On October 10, 2018, the nation prayed as Hurricane Michael made landfall near Mexico Beach on the Florida Panhandle. It came to shore as a Category 4 Hurricane, and its destructive high winds, heavy rains and extreme storm surge paved a path of destruction beginning with the Florida Panhandle then moving through Georgia, the Carolinas and Virginia. It also took the lives of 18 individuals.

Search and rescue teams are still having a difficult time reaching some areas in and around Mexico Beach, the hardest hit location, due to the immense damage. Michael marks the first time a category 4 Storm has made landfall in the northeast Gulf Coast. The scope of the storm’s damage is unreal, especially in Mexico Beach.

“Everybody we knew lost their house—everybody—and their jobs,” a local resident said.

“The devastation—it’s like a bomb just went off here,” another resident added.

Unfortunately, churches are but bricks and mortar as well, and as such they took a hit right along with the rest of the communities in which they serve. This is particularly problematic, though, as often churches are the haven within afflicted areas. Thankfully, even with the damage they experienced to their own buildings and places of worship, many congregations are still serving as the hands and feet of Christ during this trying time. For example, churches in nearby Panama City are rallying their forces to serve their own community and to reach out to the residents of Mexico Beach who have lost so much.

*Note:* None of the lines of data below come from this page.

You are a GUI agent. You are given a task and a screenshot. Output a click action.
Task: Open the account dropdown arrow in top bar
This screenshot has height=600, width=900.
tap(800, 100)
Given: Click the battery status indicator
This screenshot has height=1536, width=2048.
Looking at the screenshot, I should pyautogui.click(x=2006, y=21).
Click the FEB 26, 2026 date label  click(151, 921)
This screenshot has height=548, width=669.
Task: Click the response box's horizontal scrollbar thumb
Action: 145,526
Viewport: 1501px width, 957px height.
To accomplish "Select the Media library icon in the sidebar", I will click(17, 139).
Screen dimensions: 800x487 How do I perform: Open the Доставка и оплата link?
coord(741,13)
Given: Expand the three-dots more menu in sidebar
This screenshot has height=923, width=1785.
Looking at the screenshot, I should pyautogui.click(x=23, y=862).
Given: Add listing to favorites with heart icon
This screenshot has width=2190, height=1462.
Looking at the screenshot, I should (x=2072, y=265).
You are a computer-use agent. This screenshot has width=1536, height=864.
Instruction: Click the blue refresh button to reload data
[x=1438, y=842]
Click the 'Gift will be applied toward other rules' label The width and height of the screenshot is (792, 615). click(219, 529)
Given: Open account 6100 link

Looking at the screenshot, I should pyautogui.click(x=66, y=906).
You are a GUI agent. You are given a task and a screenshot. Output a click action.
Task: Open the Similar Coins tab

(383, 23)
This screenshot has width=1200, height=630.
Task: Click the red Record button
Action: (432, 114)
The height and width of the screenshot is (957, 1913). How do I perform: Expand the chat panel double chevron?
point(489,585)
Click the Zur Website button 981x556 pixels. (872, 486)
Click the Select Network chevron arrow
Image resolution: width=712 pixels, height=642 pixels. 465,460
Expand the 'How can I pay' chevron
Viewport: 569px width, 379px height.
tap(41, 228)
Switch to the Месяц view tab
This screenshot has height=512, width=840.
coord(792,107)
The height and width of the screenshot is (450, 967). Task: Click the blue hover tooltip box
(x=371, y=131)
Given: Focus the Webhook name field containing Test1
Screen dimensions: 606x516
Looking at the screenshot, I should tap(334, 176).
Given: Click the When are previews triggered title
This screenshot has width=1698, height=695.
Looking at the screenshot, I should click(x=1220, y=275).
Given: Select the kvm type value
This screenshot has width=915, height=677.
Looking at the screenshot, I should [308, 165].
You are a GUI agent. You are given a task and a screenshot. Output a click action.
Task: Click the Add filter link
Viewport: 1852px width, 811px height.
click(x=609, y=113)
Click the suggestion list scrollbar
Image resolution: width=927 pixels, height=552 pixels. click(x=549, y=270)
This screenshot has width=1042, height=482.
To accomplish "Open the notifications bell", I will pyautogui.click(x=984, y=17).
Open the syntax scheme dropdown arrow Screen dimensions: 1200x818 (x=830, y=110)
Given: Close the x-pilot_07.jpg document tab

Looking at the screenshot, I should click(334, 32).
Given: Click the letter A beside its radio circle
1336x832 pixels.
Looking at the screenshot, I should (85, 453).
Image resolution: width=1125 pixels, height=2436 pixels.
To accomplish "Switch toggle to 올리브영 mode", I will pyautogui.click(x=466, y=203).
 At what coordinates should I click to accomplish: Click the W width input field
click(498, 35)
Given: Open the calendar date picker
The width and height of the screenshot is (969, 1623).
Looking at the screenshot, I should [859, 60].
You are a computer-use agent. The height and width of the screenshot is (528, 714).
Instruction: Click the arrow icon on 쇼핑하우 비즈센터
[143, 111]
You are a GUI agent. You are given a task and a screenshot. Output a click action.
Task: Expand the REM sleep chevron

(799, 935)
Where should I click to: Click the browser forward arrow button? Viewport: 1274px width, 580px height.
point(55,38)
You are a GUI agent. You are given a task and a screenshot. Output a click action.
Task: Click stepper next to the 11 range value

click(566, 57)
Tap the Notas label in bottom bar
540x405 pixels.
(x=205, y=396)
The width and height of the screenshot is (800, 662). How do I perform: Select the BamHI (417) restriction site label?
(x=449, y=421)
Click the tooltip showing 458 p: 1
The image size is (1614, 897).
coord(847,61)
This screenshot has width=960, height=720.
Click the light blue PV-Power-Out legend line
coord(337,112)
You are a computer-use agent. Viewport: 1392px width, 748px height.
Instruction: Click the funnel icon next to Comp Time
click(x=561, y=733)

Destiny Worship Center is one such congregation giving back. Even though the side of their kids’ building is gone thanks to the storm, they are still collecting and delivering basic necessities to those in need. Panama City Beach campus pastor Wayne Asprodites recalled the rebuilding effort.

“Really we’re beginning to communicate to take supplies here on the beach level and bring them over to Panama City and Springfield and Callaway, where churches there were really destroyed, major damage, and allow them to be collection points for the supplies that people are giving us and distribute to the people in need,” he said.

Lighthouse Church is also giving back. They took a direct hit as well as the eye of the storm came right through the area.

“We have seven teams out with chainsaws and front end loaders, we’re moving trees and making sure that everybody is accounted for, and that they can get out and they can get the aid that they need,” Pastor Cole Bailey said.

Pastor Cole explains why he feels this community outreach is a tangible way his congregation in particular, and all believers in general can serve God and be the hands and feet of Christ.

“I can tell you that I love you all day long, or I can show you that I love you,” he added. “So our neighbors, if they’ve ever wondered if we love them, they’re about to find out for sure.”

The fact that these churches, even though they themselves experienced loss in the storm, are still making efforts to give back to their communities is commendable. Believers should examine their own lives and seek to show the love of Christ through actions — not words alone. In this way, believers can live out their faith in an actionable way and make lasting changes in their communities through practical service.

The following is an excerpt written by St. Teresa of Avila that beautifully explains the way in which believers serve as the hands and feet of Christ to others:


“Christ has no body but yours,

No hands, no feet on earth but yours,

Yours are the eyes with which he looks

Compassion on this world,

Yours are the feet with which He walks to do good,

Yours are the hands, with which He blesses all the world.

Yours are the hands, yours are the feet,

Yours are the eyes, you are His body.

Christ has no body now but yours,

Yours are the eyes with which He looks

Compassion on this world.

Christ has no body now on earth but yours.”